# WHAT THIS TASK INVOLVES
Please print exactly the lines running from the one that contains "Task: Select the 3D 영화 radio button" to the end of the data, with both lines included.

Collected data:
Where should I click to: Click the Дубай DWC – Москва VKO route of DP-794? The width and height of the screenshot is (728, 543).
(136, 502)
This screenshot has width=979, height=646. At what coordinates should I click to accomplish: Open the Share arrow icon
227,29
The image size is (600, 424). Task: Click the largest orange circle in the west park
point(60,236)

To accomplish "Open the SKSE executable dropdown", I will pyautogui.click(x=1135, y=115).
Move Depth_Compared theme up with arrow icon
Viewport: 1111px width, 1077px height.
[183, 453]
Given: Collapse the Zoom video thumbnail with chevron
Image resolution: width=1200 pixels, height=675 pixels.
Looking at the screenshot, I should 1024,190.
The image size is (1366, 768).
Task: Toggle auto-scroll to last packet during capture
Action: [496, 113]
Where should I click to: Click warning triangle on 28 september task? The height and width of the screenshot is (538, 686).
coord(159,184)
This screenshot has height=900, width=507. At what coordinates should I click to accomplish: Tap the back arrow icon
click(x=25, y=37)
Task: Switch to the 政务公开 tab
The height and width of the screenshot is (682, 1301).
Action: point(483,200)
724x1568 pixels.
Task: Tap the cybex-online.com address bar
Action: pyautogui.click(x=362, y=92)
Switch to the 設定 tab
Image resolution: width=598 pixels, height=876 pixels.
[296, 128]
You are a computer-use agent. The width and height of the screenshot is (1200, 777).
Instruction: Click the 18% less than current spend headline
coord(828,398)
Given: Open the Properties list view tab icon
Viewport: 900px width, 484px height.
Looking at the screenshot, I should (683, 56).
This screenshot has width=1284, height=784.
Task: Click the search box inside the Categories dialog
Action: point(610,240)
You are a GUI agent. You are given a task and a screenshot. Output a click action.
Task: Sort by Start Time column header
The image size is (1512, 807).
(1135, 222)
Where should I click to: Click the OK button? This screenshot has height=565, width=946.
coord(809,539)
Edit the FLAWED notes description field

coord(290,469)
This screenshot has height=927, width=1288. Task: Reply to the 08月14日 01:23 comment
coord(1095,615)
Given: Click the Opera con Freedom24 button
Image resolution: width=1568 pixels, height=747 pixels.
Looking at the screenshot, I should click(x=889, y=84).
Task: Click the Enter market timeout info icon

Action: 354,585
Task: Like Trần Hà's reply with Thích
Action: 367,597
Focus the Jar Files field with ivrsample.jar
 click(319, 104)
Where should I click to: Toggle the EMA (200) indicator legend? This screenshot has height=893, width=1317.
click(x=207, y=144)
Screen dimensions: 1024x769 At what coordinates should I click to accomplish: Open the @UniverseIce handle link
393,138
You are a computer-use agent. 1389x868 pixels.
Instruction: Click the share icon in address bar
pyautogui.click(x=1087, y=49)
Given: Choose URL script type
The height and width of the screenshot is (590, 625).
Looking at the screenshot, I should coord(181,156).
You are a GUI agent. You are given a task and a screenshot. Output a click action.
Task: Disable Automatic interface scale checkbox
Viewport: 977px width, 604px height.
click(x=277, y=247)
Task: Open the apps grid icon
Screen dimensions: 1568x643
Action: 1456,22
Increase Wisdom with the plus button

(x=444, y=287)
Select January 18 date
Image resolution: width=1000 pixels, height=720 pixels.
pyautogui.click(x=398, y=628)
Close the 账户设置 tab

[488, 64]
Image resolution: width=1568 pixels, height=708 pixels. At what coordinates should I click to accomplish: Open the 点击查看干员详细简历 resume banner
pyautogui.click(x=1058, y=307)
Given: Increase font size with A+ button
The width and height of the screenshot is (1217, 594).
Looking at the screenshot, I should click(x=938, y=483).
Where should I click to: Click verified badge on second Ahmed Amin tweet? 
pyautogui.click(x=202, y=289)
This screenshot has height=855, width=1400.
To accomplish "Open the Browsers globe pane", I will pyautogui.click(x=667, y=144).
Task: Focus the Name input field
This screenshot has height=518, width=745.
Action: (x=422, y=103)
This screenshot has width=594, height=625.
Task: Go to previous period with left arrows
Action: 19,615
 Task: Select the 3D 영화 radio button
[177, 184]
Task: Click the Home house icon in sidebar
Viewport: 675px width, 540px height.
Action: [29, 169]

# RESULT
 Task: Select the 3D 영화 radio button
[177, 184]
Task: Click the Home house icon in sidebar
Viewport: 675px width, 540px height.
Action: [29, 169]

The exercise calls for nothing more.